President Moshe Katsav's lawyers on Monday finally received the evidence gathered by police during the investigation of their client and no longer have to flail about in the dark in response to leaks published in the media about his alleged misdeeds, as they have over the past six months.
Monday, therefore, marks the beginning of a new phase in the presidential affair. After studying the material, Katsav's lawyers, Zion Amir and David Liba'i, will have their one and only chance to talk Attorney-General Menahem Mazuz out of indicting the president or, at least, reducing the charges against him.
Obviously, they will regard it as a major achievement if they can persuade Mazuz to drop the charge of rape against Katsav in the case of the second "Aleph," the woman who worked for him when he served as minister of tourism.
Amir refused to talk to reporters on Monday except to confirm that he and Liba'i might hire another lawyer to help them go over the evidence. In fact, there seems to be less material to study than had been originally estimated - nine cartons filled with about 25 large, loose-leaf binders containing the testimony of the witnesses questioned during the investigation.
In many cases involving the investigation and proposed indictment of a senior public figure, the real aim of the suspect and his lawyers in the hearing is not to persuade the state to drop the charges, but to negotiate a plea bargain agreement. Amir has said he does not intend to do so. But it would be foolish of him to say anything else at this point.
After all, if he went on record now that this was his intention, he would be admitting in advance there was some truth to the allegations against Katsav. If he subsequently failed to reach an agreement with the state, he would go to trial having "confessed" that his client was guilty of something, even if not necessarily the charges for which he was indicted.
Not only that. Katsav has said in no uncertain terms that he did not have sexual relations with any of the women who complained about his conduct or any woman who had ever worked for him. This, indeed, is the gist of his defense. The women who complained are lying and the allegations against him are part of a conspiracy on the part of the "elite" to bring him down because he is Sephardic, he was not born in Israel, he was poor growing up and comes from a development town.
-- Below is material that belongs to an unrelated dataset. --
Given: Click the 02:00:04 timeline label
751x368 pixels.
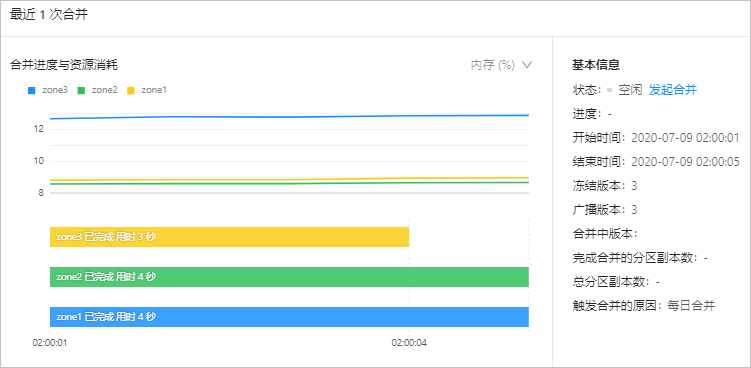Looking at the screenshot, I should click(409, 343).
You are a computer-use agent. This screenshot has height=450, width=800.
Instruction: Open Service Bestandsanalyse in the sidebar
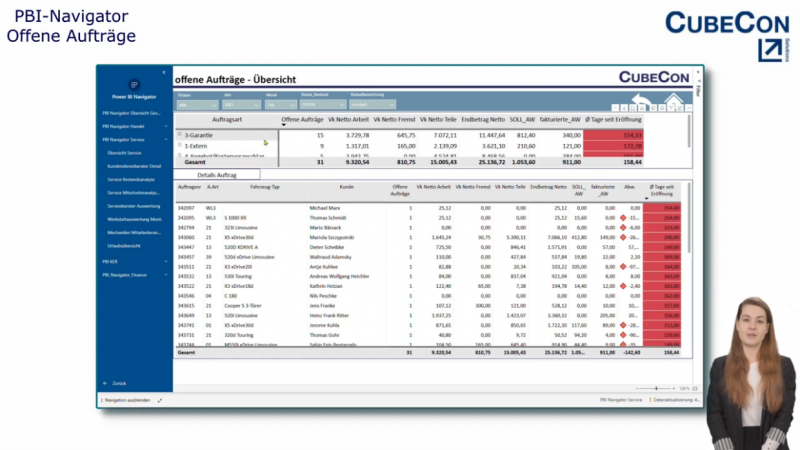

Assuming for a moment that he is not telling the truth about the women, Katsav might back down from this blanket denial under the right conditions. But certainly not before he knew what conditions the state was willing to give him in return for his confession.
For its part, would the state agree to a plea bargain agreement in which Katsav pleaded guilty to lesser charges than those contained in the draft indictment?
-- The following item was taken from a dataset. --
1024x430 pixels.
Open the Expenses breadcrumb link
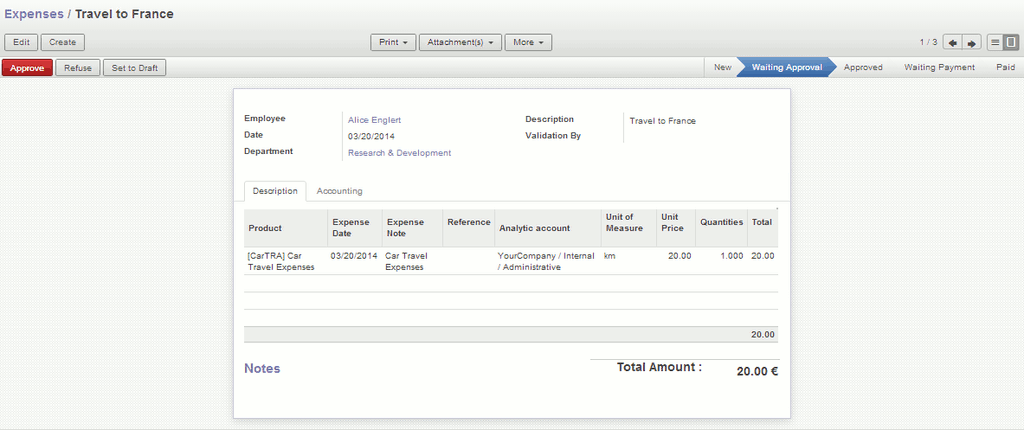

From the point of view of the public good, it should not. Given the public positions that Katsav has held during his political career, especially his current office, the public deserves to know the truth about the allegations against him, to hear the testimony of the witnesses for both sides and to receive a final verdict - one way or the other. It is hard to believe that Attorney-General Menahem Mazuz does not feel the same way.
There is also the possibility that Amir and Liba'i will convince Mazuz to reduce the allegations for objective reasons, on the basis of the evidence. But it is unlikely that this will happen either.
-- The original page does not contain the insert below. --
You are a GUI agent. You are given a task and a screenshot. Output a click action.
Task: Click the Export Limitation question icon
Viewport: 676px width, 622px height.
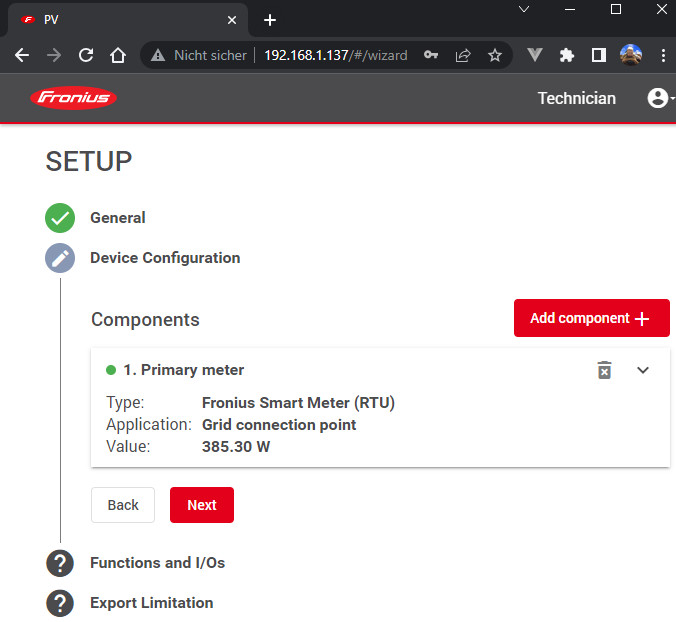pos(60,603)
Haaretz legal affairs reporter Yuval Yoaz wrote recently that Mazuz is extremely well-versed in the details of the case. For almost three months, he and the members of the "presidential team" of prosecutors who examined the case and with whom he consulted frequently before making his decision, wrangled over which charges regarding each woman would stand up in court. As a result of these consultations, Mazuz reduced the number of rape counts against Katsav from four to one. It is hard to believe that the president's lawyers have anything to tell him that he does not already know.